*** Supplied data Section Begins ***

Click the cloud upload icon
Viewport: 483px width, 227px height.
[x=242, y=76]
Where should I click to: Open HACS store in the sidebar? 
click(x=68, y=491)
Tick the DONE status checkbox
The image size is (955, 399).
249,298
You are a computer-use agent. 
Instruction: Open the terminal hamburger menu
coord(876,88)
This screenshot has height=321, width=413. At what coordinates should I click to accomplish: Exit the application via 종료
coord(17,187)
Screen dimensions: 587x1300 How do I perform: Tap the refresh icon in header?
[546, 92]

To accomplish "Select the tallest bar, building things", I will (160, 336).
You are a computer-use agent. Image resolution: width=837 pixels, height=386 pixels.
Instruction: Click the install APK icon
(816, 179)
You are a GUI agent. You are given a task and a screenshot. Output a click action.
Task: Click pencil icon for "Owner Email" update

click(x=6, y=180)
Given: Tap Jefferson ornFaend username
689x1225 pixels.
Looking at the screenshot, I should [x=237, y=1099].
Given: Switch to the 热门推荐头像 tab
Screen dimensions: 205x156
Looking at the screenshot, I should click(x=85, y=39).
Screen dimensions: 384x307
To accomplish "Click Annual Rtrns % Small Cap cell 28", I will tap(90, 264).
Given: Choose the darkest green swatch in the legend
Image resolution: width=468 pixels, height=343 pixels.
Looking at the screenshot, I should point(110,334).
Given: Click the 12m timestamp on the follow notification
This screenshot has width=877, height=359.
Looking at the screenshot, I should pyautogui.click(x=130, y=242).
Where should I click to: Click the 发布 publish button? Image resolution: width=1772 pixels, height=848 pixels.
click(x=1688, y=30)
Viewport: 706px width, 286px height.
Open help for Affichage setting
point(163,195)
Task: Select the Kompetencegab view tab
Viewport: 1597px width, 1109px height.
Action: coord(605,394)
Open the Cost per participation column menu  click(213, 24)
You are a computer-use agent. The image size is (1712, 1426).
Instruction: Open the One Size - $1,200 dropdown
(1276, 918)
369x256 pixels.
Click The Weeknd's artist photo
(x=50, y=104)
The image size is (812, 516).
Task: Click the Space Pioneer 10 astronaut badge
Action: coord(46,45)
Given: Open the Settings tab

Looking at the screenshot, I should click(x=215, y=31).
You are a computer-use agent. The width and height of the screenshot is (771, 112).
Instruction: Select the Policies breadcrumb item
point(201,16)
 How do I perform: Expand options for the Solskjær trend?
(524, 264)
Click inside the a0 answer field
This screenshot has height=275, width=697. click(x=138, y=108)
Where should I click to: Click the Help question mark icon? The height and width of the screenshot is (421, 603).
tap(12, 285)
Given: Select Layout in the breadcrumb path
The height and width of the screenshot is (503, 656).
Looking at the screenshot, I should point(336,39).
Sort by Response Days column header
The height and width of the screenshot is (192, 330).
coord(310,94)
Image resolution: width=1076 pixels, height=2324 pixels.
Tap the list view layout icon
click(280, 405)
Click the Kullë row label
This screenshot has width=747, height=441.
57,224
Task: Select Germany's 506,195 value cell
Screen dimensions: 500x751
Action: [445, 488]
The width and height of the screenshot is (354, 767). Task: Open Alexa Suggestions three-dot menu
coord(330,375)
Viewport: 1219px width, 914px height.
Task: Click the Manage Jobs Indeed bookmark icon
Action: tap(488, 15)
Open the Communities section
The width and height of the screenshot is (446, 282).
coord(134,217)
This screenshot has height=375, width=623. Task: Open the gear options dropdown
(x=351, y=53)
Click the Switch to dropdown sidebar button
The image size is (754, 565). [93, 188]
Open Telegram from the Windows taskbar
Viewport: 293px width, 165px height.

*** Supplied data Section Ends ***

■ **Your goal**
Across the records above, show each line containing the word "will".

■ **Solution to this exercise**
To accomplish "Select the tallest bar, building things", I will (160, 336).
To accomplish "Click Annual Rtrns % Small Cap cell 28", I will tap(90, 264).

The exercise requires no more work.